FUENTE
La tradición internacionalista y los imperios universales

El pensamiento de izquierda fue una de las expresiones más radicales del pensamiento moderno. Esa tradición universalista no estuvo exenta de la razón imperial. Varios movimientos internacionalistas del siglo XIX estuvieron conectados en maneras complejas con ciertos procesos imperiales. El imperio napoleónico promovió el republicanismo. El imperio británico promovió algunos de los primeros movimientos feministas para defender a las mujeres indias de ciertas prácticas sacrificiales tradicionales. Estados Unidos usó las ideas republicanas para promover su intervención contra el imperio español en la guerra de independencia de Cuba.

El socialismo fue uno de los movimientos internacionalistas que en alguna medida entraron en conflicto con la razón imperial. A principios del siglo XX, en un contexto de competencia imperial, ese movimiento instaló una reflexión en la que el imperialismo dejó de ser una institución centralmente político-militar para transformarse en una categoría asociada al desarrollo capitalista. No es casual que las reflexiones más importantes sobre el imperialismo en ese momento provengan de dos miembros relevantes de la Segunda Internacional, Lenin y Rosa Luxemburgo, quienes cuestionaron el involucramiento nacional de algunos partidos socialistas en la Primera Guerra Mundial.

MATERIAL EXTRAÍDO

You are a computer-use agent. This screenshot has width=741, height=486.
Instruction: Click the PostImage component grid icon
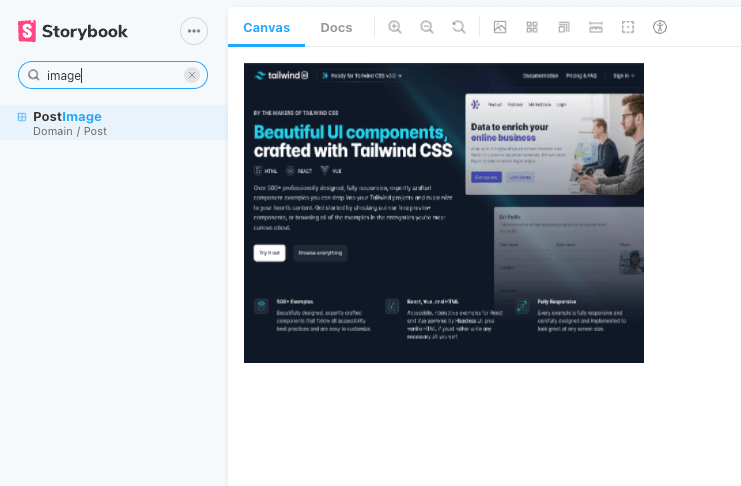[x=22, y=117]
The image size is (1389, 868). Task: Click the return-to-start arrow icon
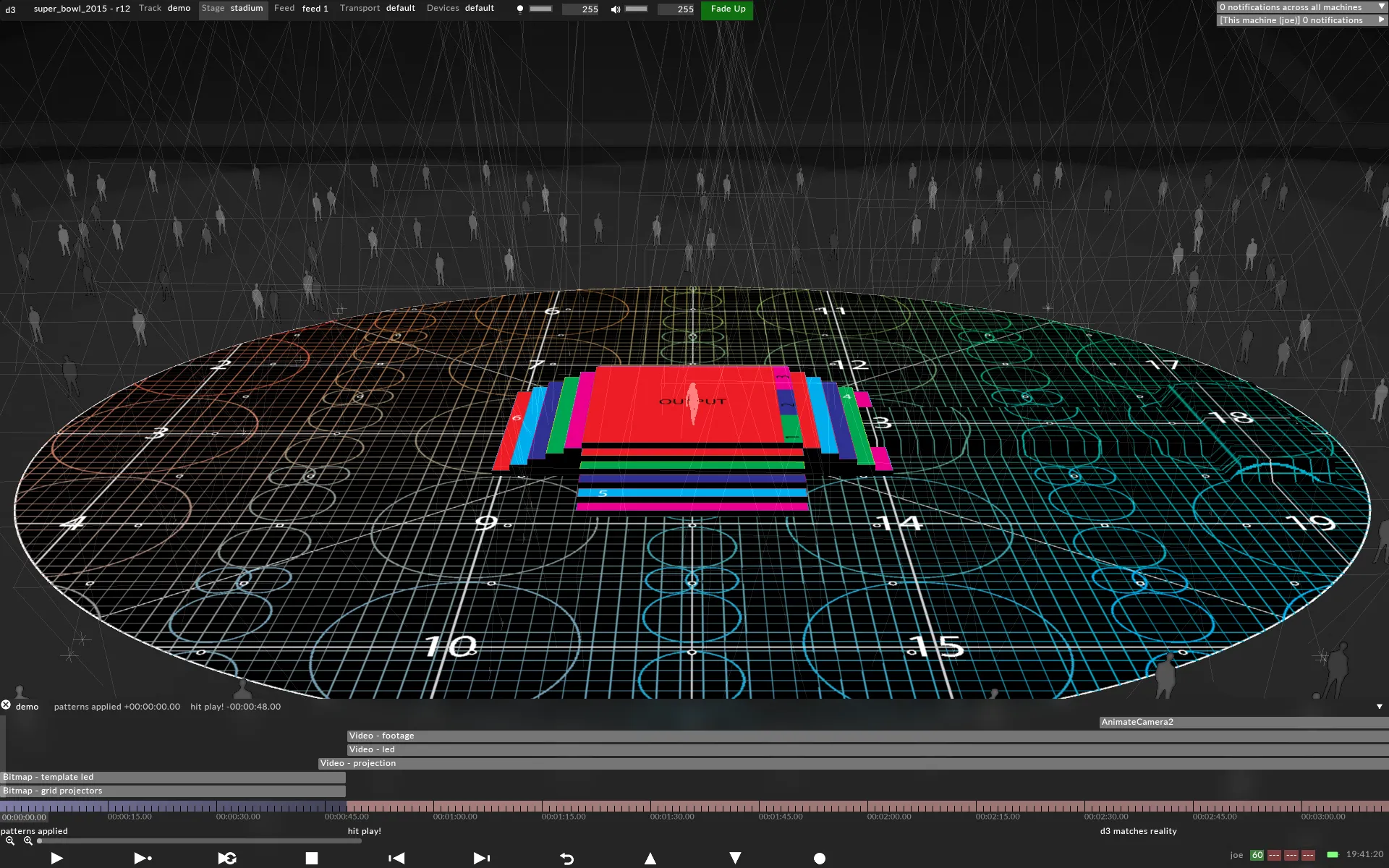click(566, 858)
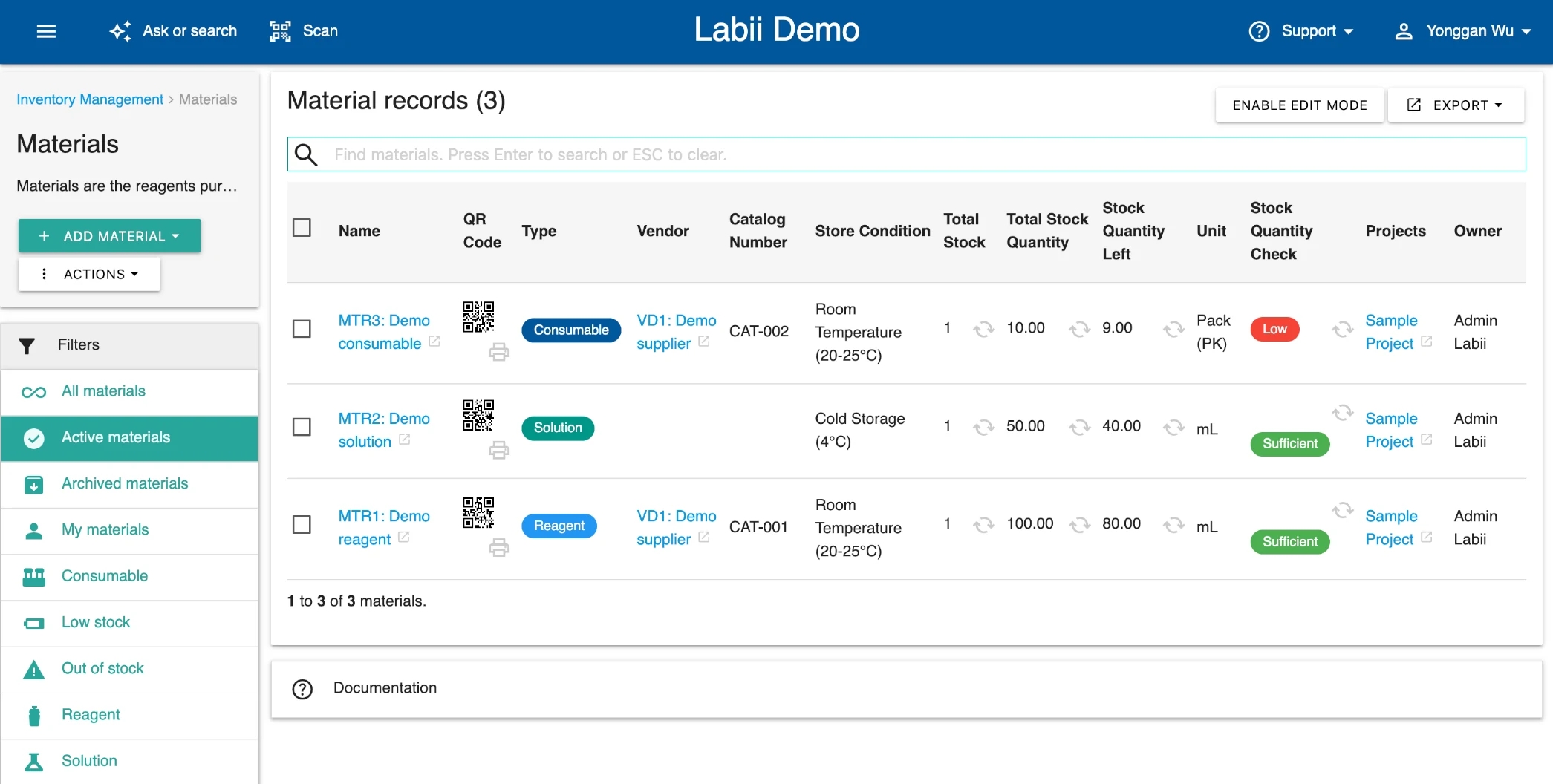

CONSIGNA ESCRITA 1
Enumera todos los imperios que el texto sobre la tradición internacionalista menciona explícitamente con la palabra "imperio".
CONSIGNA ESCRITA 2
Redacta la continuación del texto sobre la tradición internacionalista y los imperios universales a partir de su última oración.

RESULTADO DEL EJERCICIO 1
Imperio napoleónico, imperio británico, imperio español.

RESULTADO DEL EJERCICIO 2
Sin embargo, la revolución comunista de 1917 tuvo un impacto central al volver a reformular la tensión entre ideas universalistas y proyecto imperial. La exigencia de la adhesión a la “madre patria” volvió a plantear el problema de la subordinación de ciertas ideas emancipatorias a una potencia específica. Dentro de este movimiento, el imperialismo, además de ser un resultado del crecimiento monopólico del capitalismo, estaba asociado con todo aquello que atacara a la patria soviética.

Durante la Segunda Guerra Mundial esto fue evidente. Hasta no hace mucho, en el Cerro de Montevideo se recordaba una huelga de los trabajadores de los frigoríficos de 1943, cuestionada por comunistas y batllistas y apoyada por anarquistas, socialistas y hasta herreristas. El argumento de los comunistas era que la lucha de los trabajadores debía ser subsidiaria de la lucha contra el imperialismo nazi. En esa lucha, Estados Unidos era un aliado fundamental.

Luego, el orden de la Guerra Fría pareció dar un poco más de estabilidad a la categoría de imperio. Se trataba de Estados Unidos. En la posguerra comenzaba a quedar más claro que el siglo XX sería el siglo americano en el campo económico, cultural y político-militar. La Unión Soviética fue la potencia que podía ayudar a contener ese empuje imperialista en ciertas zonas del llamado Tercer Mundo y apoyar caminos alternativos a pueblos que se liberaban de los viejos imperios europeos. Ese encuentro entre comunismo y antiimperialismo posibilitó que varias revoluciones terminaran acercándose a la Unión Soviética; China, Vietnam, Cuba y Angola son ejemplos paradigmáticos de estos procesos.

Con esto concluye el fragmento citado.